Abstract :
Latar Belakang
Pengendalian Diabetes Melitus dapat dilakukan dengan melaksanakan 4
pilar, meliputi kebiasaan makan, kebiasaan Aktifitas Fisik/ olah raga, konsumsi
obat dan Edukasi Terjadinya Pengulangan Kunjungan Pasien DM baik rawat inap
maupun rawat jalan di RSU Tidar Kota Magelang, menjadi salah satu Indikator
bahwa Penanganan dan Penanggulangan Diabetes Melitus belum optimal di dalam
masyarakat.
Tujuan
Tujuan dari Penelitian ini adalah untuk mendeskripsikan hubungan antara
pola makan dan aktifitas fisik dengan kadar gula darah pasien DM di ruang rawat
jalan RSU Tidar Kota Magelang
Metode
Jenis penelitian ini adalah observasi analitik dengan rancangan cross
sectional.
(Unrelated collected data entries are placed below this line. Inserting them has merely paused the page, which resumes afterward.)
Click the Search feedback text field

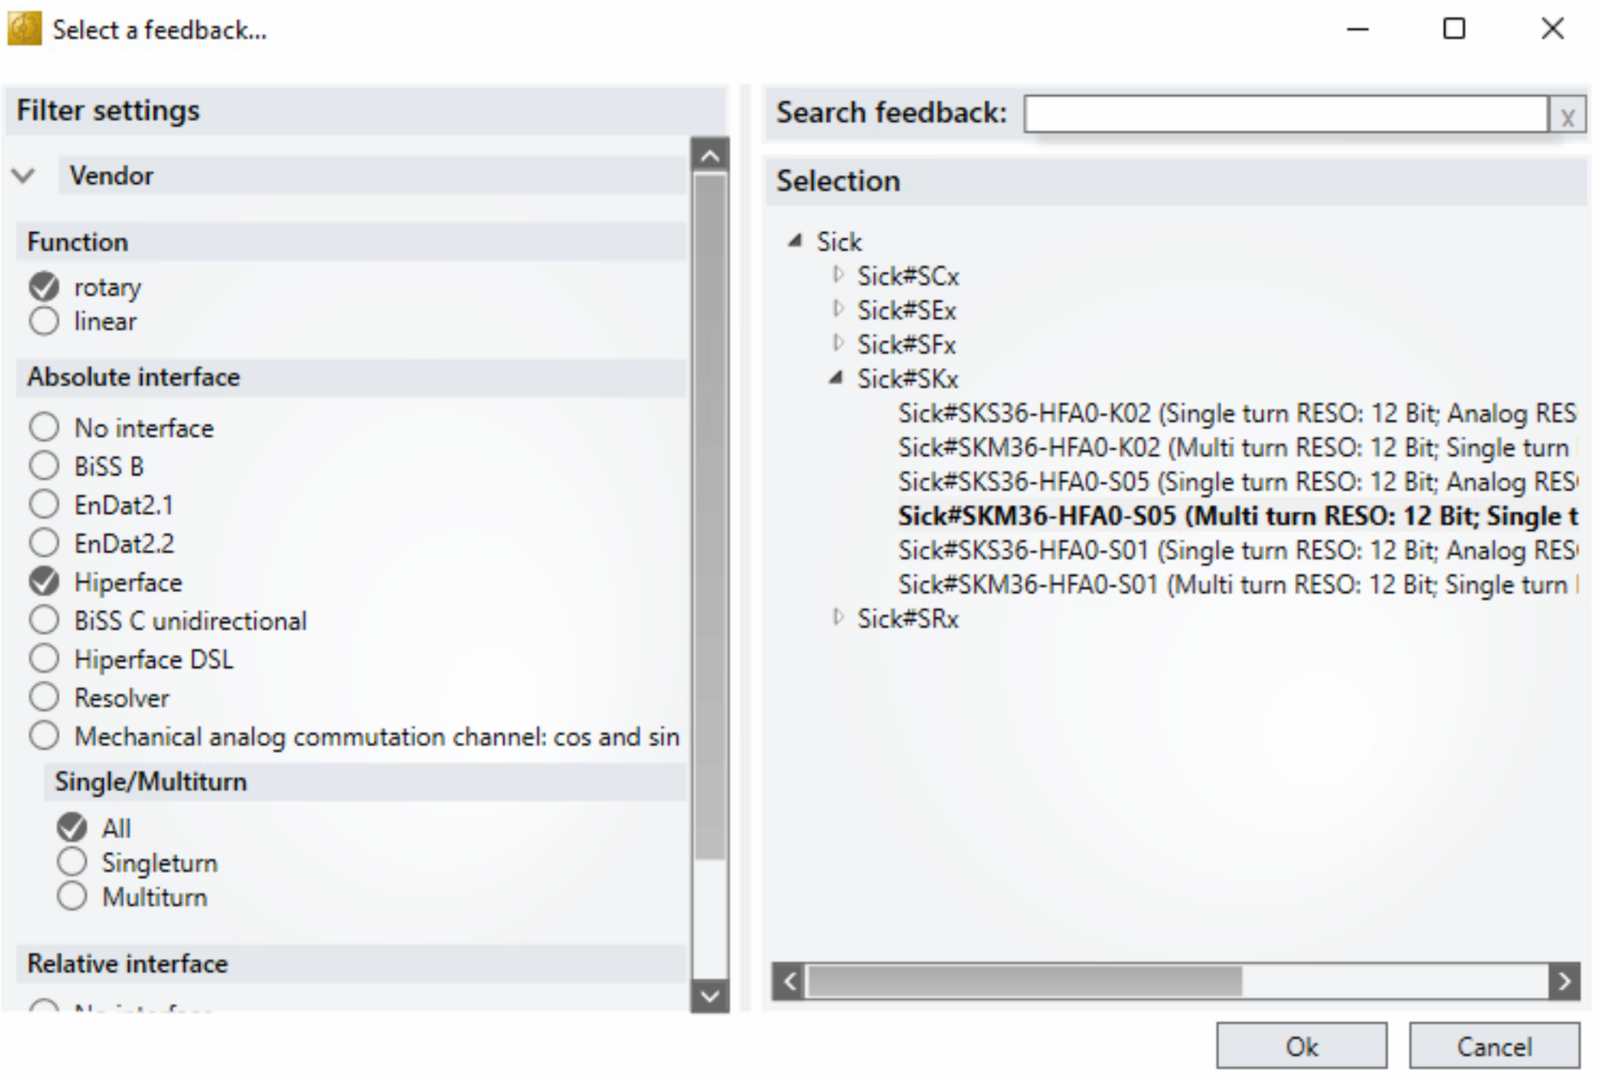[x=1285, y=114]
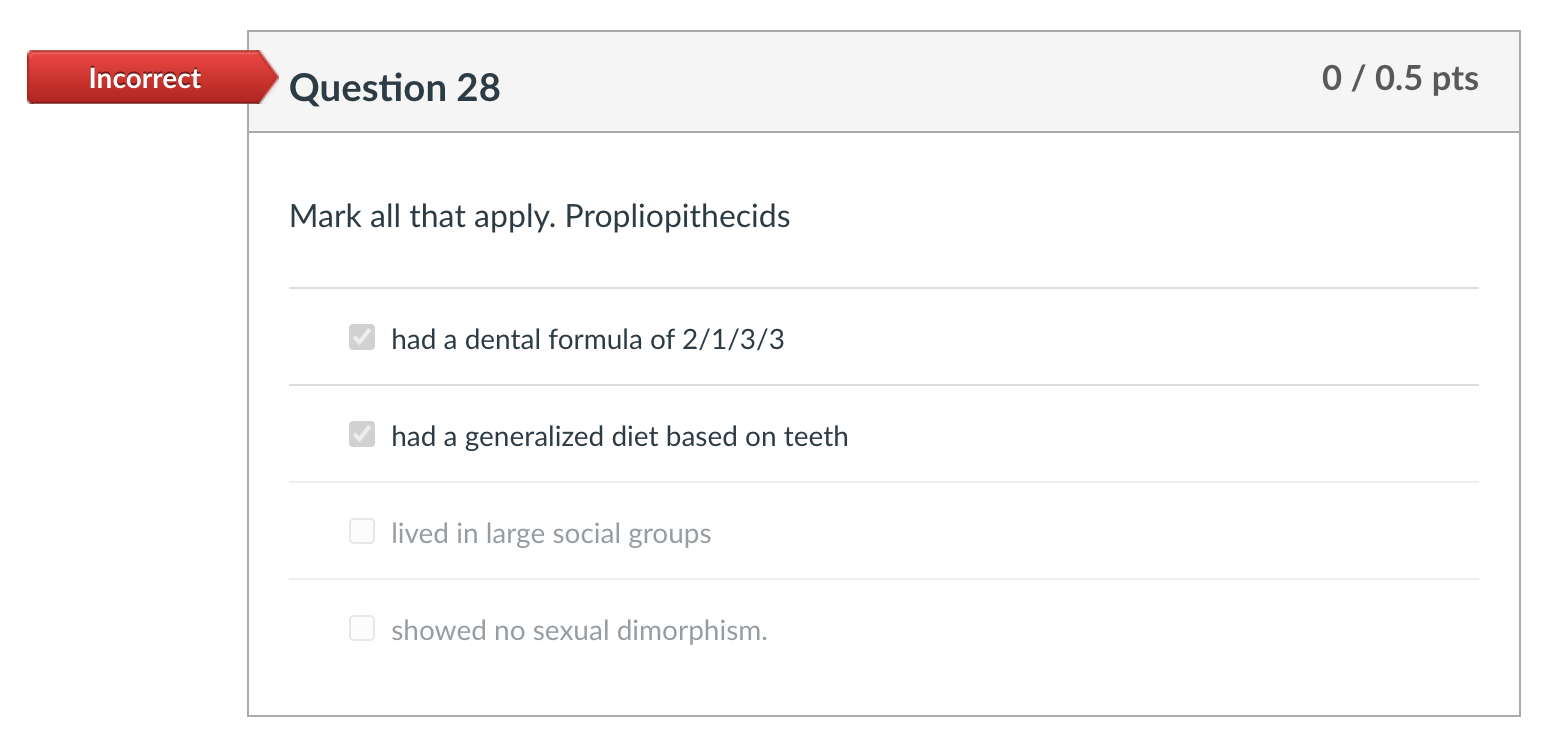Click the red Incorrect banner
The height and width of the screenshot is (750, 1556).
(145, 78)
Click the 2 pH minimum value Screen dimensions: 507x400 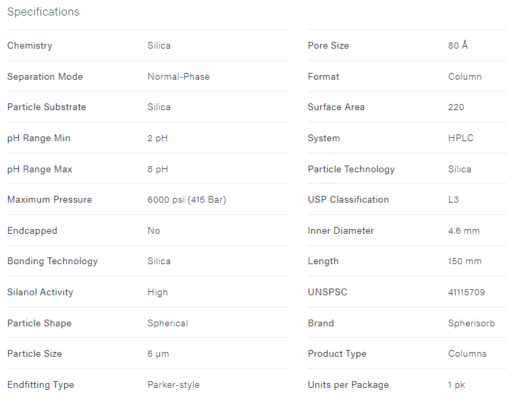click(x=157, y=138)

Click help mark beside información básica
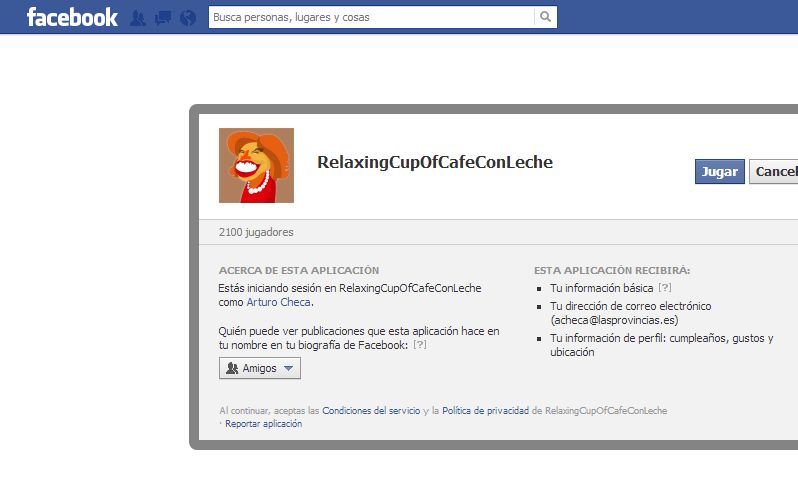coord(665,288)

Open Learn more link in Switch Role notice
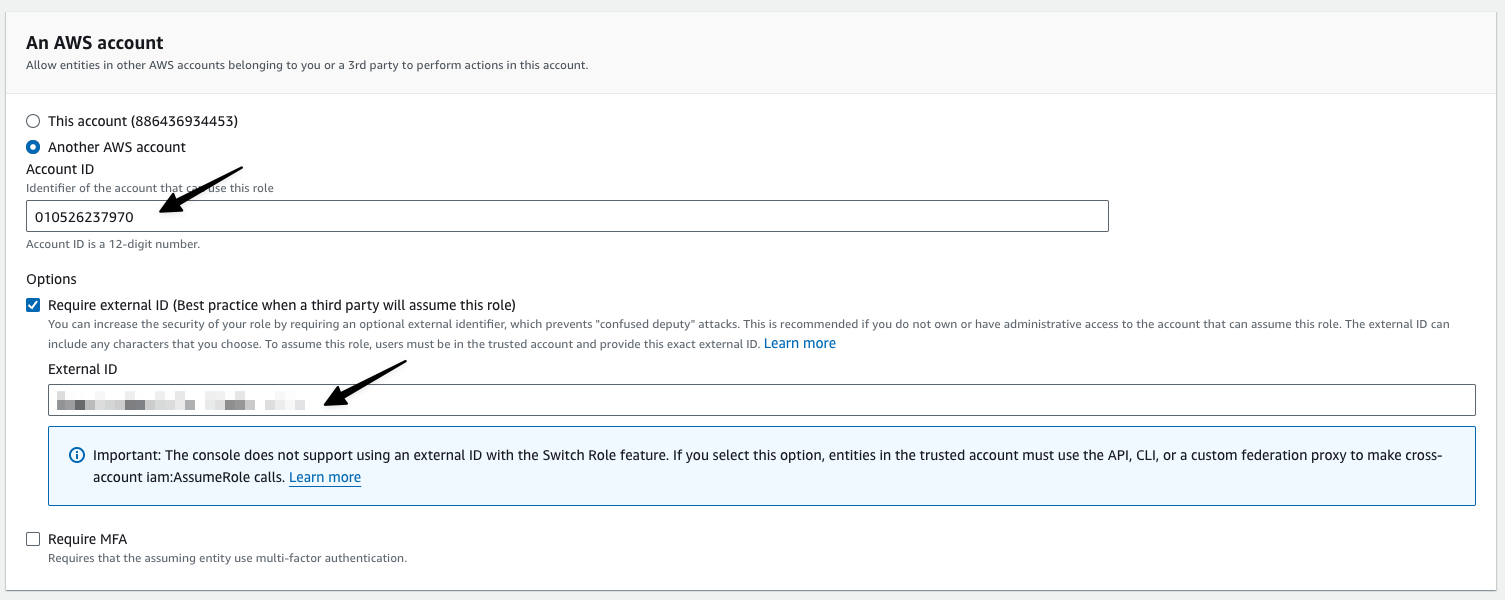(324, 477)
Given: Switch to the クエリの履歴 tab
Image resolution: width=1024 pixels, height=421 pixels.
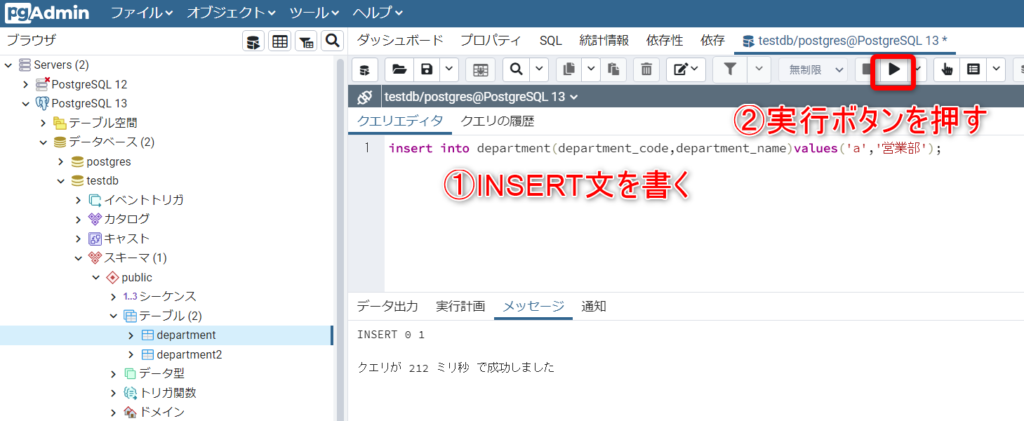Looking at the screenshot, I should [497, 122].
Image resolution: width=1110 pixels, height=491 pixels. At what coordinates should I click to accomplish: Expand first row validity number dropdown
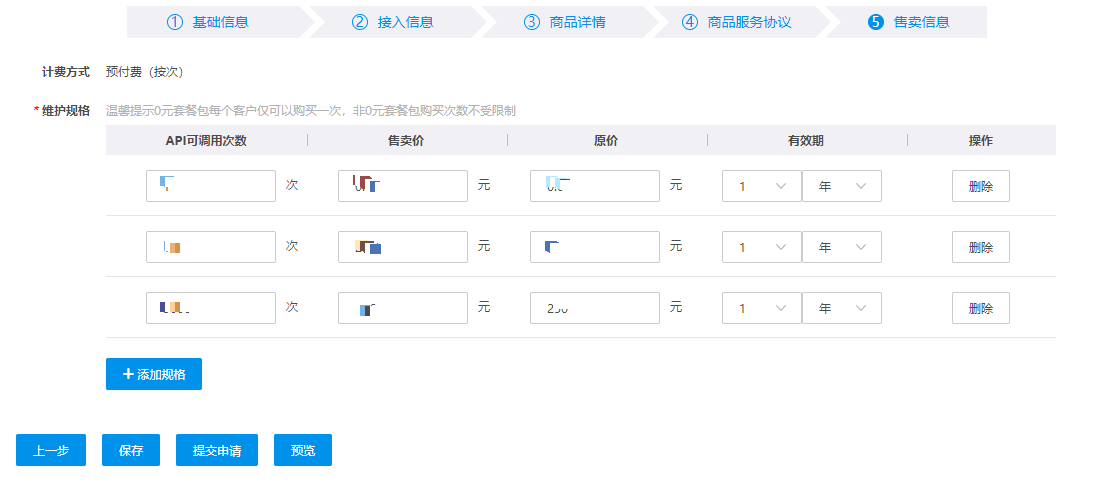(761, 186)
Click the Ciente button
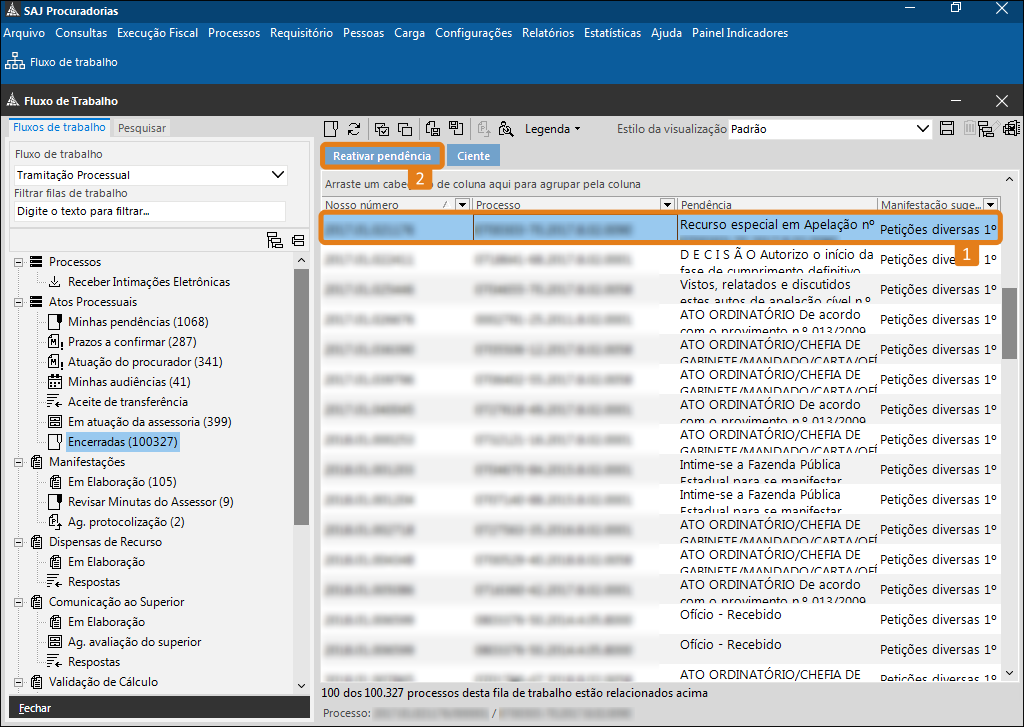This screenshot has height=727, width=1024. pyautogui.click(x=473, y=156)
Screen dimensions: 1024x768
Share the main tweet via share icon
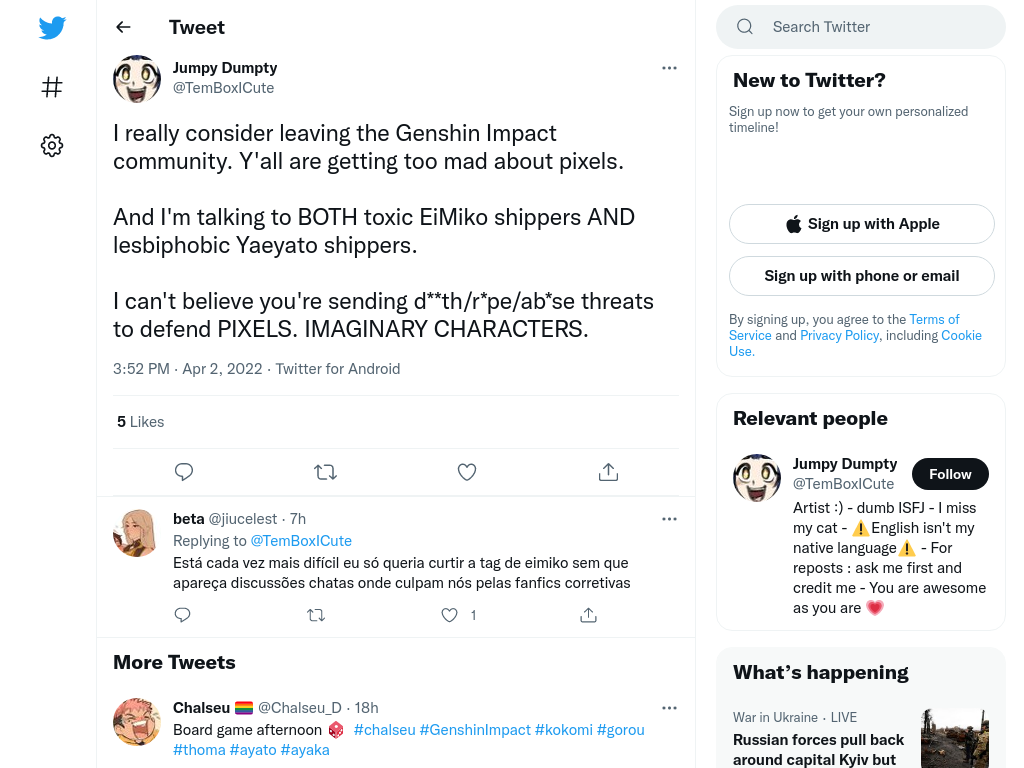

Populasi dalam Penelitian ini pasien DM rawat jalan sebesar 769 pasien
dengan teknik pengambilan sampel purposive sampling yaitu diperoleh sample
56.
Hasil
Sebagian besar pola makan responden tergolong tidak teratur yaitu sebesar
58,90 %. Sedangkan untuk aktifitas fisik responden sebagian besar beraktifitas
fisik ringan sebesar 87,50 %. Kadar gula darah pasien sebagian besar tidak
terkendali sebesar 64,29 %. Hasil uji statistik dengan chi square hasil penelitian
menunjukkan terdapat hubungan antara pola makan dengan kadar gula darah
pasien . Hal ini ditunjukan dengan hasil analisis chi Square diperoleh nilai
probabilitas < 0,001 (P < 0,05), sedangkan hubungan antara aktifitas fisik dengan
kadar gula darah pasien dalam analisis chi square diperoleh nilai probabilitas =
0,017 (P <0,05).
Kesimpulan
Berdasarkan hasil penelitian tersebut maka dapat disimpulkan bahwa ada
hubungan yang bermakna antara pola makan dan aktifitas fisik dengan kadar gula
darah pasien DM di RSU Tidar Kota Magelang.
Kata kunci : DM ,Pola Makan, Aktifitas Fisik, Kadar Gula Darah.